_Item de trabalho_.
Com base no trecho sobre o ecoturismo em Bonito, responda:
1. Entre quais dias Bonito recebe a conferência internacional sobre sustentabilidade?
2. Em que cidade e em que mês será realizada a COP 30?
3. Qual percentual da área de Bonito está na Bacia Hidrográfica do Rio Miranda?

_Trecho fornecido_.
---+---
Degradação ambiental provocada pela soja e mineração pode estagnar ecoturismo na Rota Bonito Serra da Bodoquena

Por Agência 24h
Bonito recebe entre os dias 29 e 31 gente de vários cantos do planeta para uma conferência internacional sobre sustentabilidade. O debate é tratado como uma prévia de discussões sobre temas que serão debatidos em novembro na COP 30 (Conferência das Nações Unidas sobre a Mudança do Clima), em Belém (PA).
A conferência acontece quando as estatísticas colocam a capital do ecoturismo como a região que mais desmatou a Mata Atlântica. Além de estar ranqueada no desmatamento, Bonito, que tem 94% de sua área na Bacia Hidrográfica do Rio Miranda, vem sofrendo degradação ambiental e perda da biodiversidade, em razão da expansão das lavouras de soja e mineração na Rota Bonito Serra da Bodoquena.
---+---
_Dados extraídos_.
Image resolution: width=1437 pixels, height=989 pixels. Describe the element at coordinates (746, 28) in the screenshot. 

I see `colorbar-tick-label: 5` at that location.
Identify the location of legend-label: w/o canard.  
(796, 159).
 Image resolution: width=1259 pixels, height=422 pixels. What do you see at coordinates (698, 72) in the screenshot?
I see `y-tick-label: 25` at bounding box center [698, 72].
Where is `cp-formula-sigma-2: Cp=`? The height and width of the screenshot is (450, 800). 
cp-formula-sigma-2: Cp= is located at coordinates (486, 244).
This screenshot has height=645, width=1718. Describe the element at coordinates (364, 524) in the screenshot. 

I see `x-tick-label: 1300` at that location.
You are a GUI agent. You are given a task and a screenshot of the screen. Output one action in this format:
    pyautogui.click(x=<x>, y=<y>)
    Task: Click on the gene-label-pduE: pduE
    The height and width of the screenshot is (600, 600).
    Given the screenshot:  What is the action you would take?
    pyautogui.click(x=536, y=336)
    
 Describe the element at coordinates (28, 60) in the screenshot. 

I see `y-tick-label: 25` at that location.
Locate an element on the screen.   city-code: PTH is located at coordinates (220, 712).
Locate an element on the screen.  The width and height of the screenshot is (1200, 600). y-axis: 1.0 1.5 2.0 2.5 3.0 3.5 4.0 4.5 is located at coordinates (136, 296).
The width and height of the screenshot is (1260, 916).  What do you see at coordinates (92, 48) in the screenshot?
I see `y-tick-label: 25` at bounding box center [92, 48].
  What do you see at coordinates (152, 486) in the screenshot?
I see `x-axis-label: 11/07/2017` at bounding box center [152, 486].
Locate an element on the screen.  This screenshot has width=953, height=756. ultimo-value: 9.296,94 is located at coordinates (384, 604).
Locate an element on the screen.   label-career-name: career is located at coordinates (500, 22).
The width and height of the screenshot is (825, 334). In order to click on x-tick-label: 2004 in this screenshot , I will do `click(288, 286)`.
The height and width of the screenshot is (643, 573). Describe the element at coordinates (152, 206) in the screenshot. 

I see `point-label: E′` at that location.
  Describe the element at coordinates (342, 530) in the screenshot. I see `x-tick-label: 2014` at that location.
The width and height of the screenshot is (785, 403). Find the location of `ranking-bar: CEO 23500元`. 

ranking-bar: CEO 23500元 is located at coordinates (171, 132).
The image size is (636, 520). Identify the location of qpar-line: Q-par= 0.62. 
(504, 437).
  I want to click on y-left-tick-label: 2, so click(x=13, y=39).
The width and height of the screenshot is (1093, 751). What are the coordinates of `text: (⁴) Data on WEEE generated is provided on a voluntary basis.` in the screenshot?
---+---
_Solução do problema_.
1. Entre os dias 29 e 31.
2. Em Belém (PA), em novembro.
3. 94%.